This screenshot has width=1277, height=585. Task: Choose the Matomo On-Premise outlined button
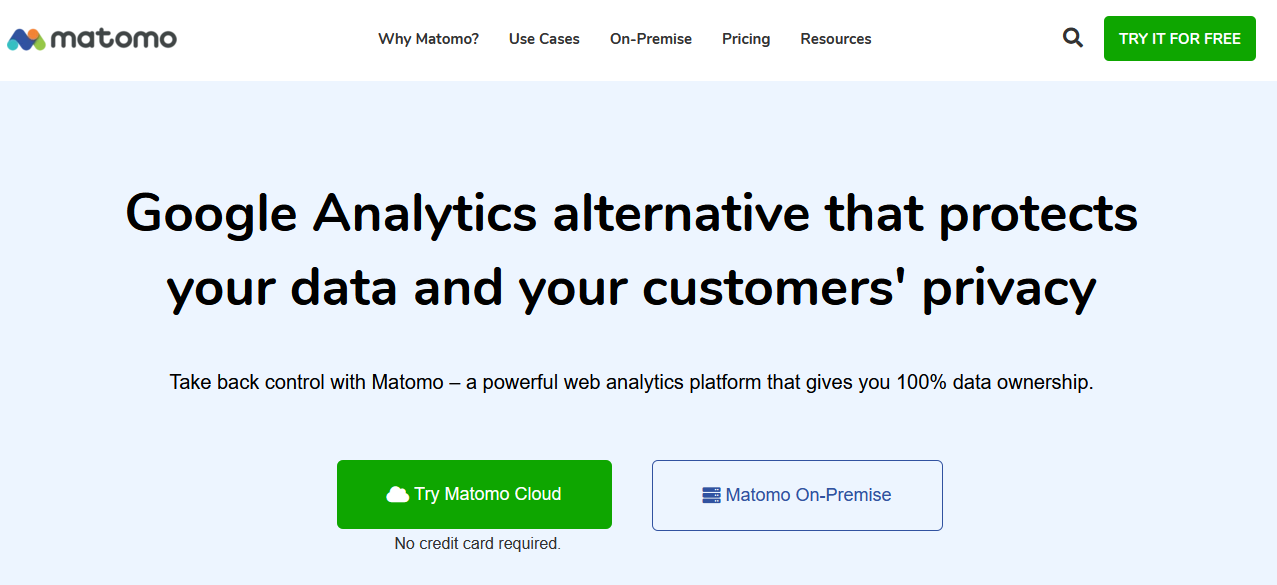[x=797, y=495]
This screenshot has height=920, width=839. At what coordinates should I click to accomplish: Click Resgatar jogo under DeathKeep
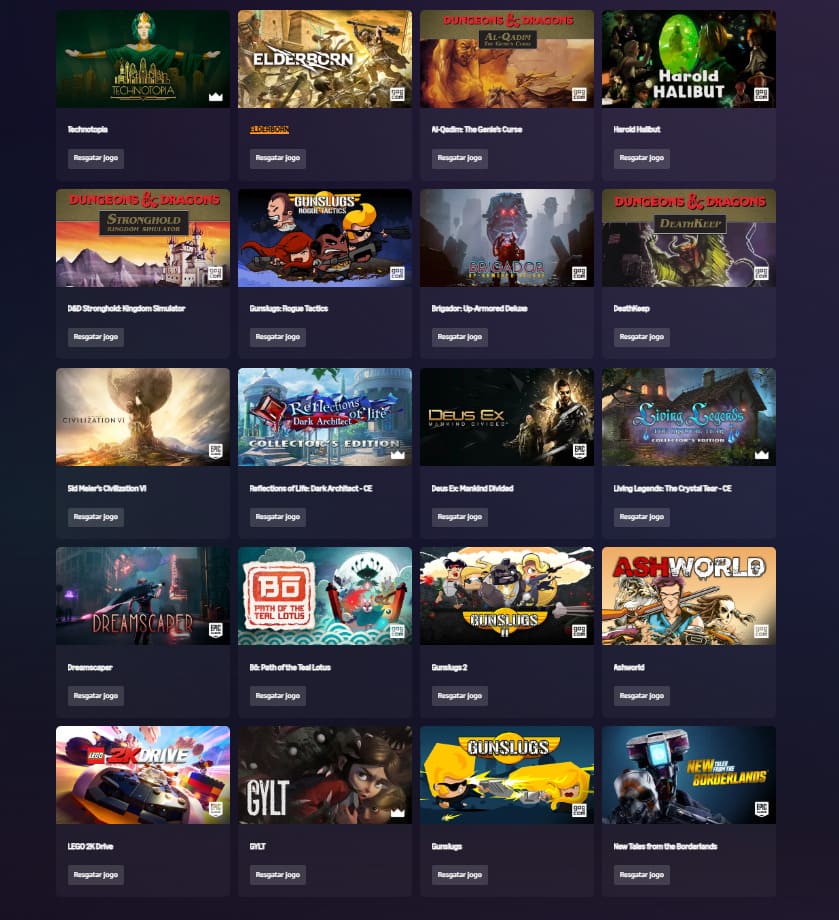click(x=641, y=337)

::::

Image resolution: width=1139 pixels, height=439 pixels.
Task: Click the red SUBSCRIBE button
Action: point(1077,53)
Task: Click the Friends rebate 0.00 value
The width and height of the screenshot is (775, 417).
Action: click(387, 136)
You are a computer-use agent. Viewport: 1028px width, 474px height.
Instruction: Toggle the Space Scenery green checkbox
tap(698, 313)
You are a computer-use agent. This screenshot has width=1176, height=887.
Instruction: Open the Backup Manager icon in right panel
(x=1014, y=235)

::::

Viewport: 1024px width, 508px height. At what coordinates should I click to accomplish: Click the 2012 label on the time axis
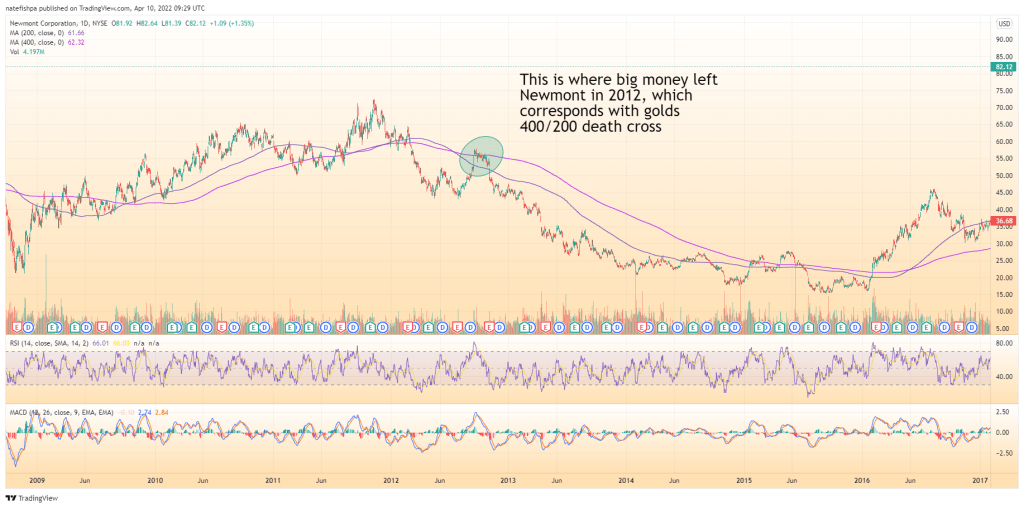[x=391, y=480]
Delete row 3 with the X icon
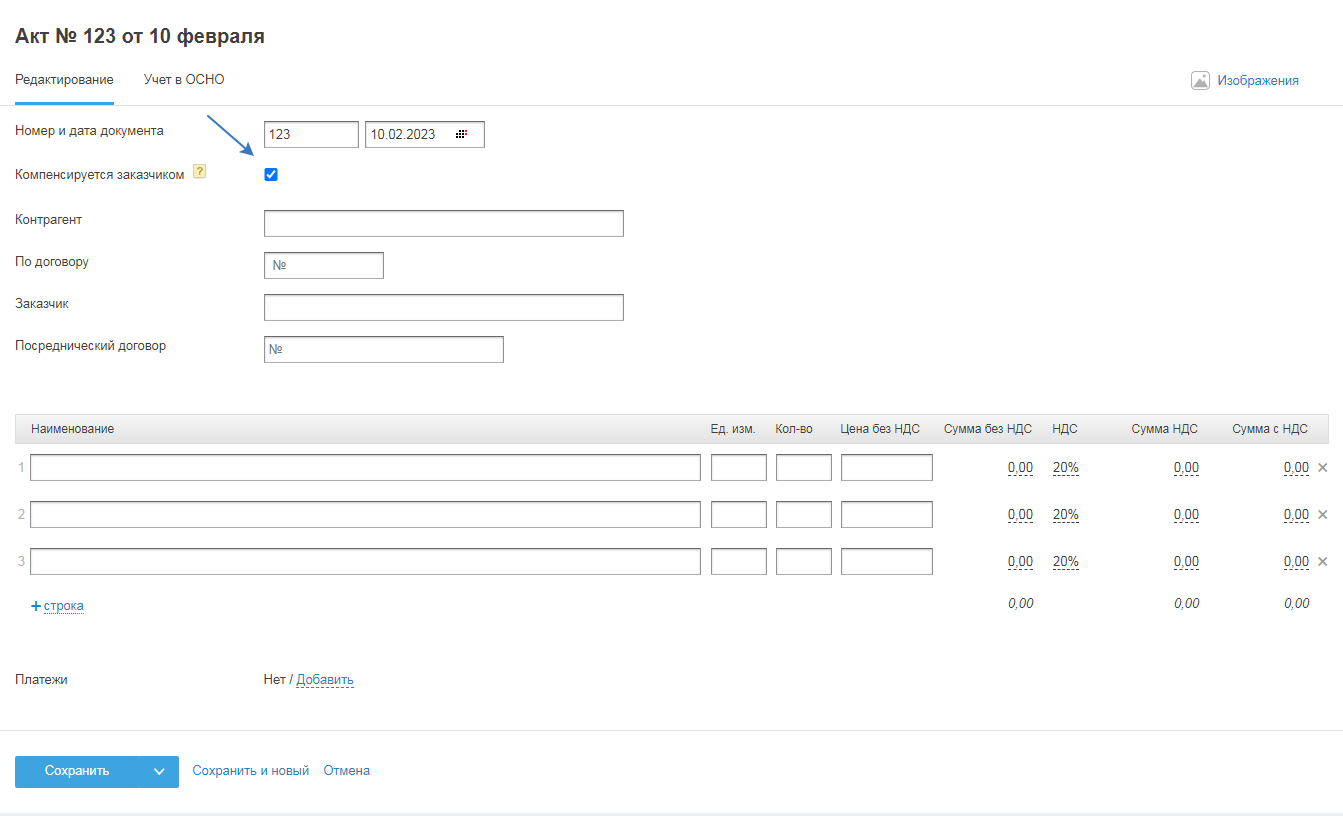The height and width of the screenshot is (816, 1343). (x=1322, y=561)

::::

If a line in the material holds "agent", copy it.

> **OUTPUT FOR THIS EXERCISE**:
You are a computer-use agent. Viewport: 1028px width, 474px height.
You are a computer-use agent. This screenshot has width=1176, height=887.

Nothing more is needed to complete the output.